VA's Largest Polluter Scales Back Outdoor Burning
The Radford Army Ammunitions Plant is one of the few places that still burns waste from the making of explosives, outdoors, in the open air.
For years, activists have been urging the practice be stopped because of threats to human health and the environment. Now plans are in the works to do that and more.
Lt. Col Alicia Masson started her new job as Commander of the Radford Arsenal just six weeks ago. But she says plans to replace open air burning of munitions waste with a new, cleaner type of incinerator, have been in the works for much longer than that. And she says, there’s a number of an environmental improvements, already in the planning and building phases.
“With government contracts, those take months, in some cases, years to come to fruition so I was surprised when I got and started reading the press, that the public did not know that we’re undergoing hundreds of millions of dollars in modernization right now. And I just wanted to take the opportunity to get that word out."
Masson lives in the housing area of the arsenal. She’s confident she and her family, and their neighbors are under no current threat from the airborne emissions from the current practice of open ground burning.
“It is safe. And I have to point out that the new technology that is coming as a result of modernization, we will reduce potentially significant amounts of those extra bits that have to be disposed using the open burning."
Devawn Palmer Oberlender leads an advocacy group called environmental Patriots of the New River Valley.
“I’m encouraged that they seem to recognize the need to stop open burning but I’m suspect only because they’ve given us so much reason to be suspect over time.The fact that the community hasn’t been involved or consulted or informed in any way, makes me wonder what s going on.”

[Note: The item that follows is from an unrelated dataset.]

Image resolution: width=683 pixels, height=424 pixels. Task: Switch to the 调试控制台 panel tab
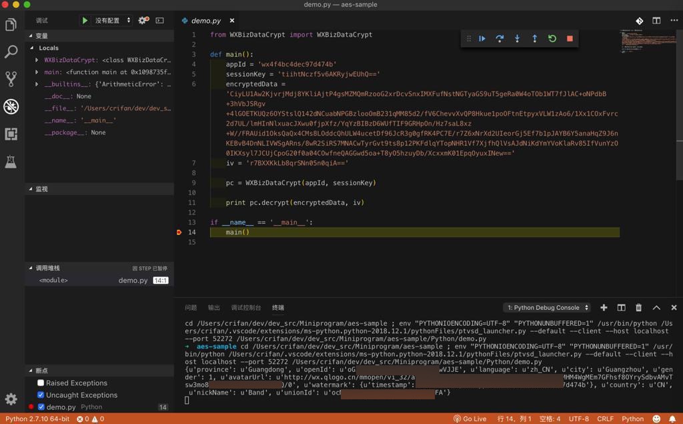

Oberlender says the news of coming changes at the arsenal came as a welcome surprise. She hopes that when the new, cleaner, contained incinerator is chosen, it will have a built in air monitor to check the emissions before they escape into the air. High tech contained incinerators are known to reduce emissions. But the bottom line, she says, is confirming that with real time, consistent, ambient air testing around the burning sites in order to protect school children and residents upwind.
“It’s our right and they have an obligation. The state of Virginia has an obligation to the people living in these mountains, on this side of the piedmont, to bring some money here to to test our air quality. And the Toxic Release Inventory Data is supposed to direct the state to bring that air quality monitoring here so that’s what I’m talking about: Check the air that the kids are breathing.
Lt. Col Masson says the Department of Environmental Quality will require air testing. She could not go into details, but confirmed the Arsenal is considering using drones to get those air samples. She pointed out, that among other updates aimed shrinking the arsenal’s environmental footprint, it’s exploring using renewable energy in some part of the process.
“Not just because of army policy telling me to do it but, I love the environment too. So does the staff here. And as a responsible adult there’s no way in 2015 if we’re pursuing technology that we shouldn’t be looking at green energy; So a part of the design bid, a part of our requirement is for them to show us how they could co-generate, how they could go green."
Masson says, she’s committed to giving the community a voice in the process. She disagrees with the contention that, that hasn’t been the case in the past. She wants double the number of public meetings from 2 to 4. The next one is set for September. The Environmental Patriots of the New River Valley will be meeting on August 6th.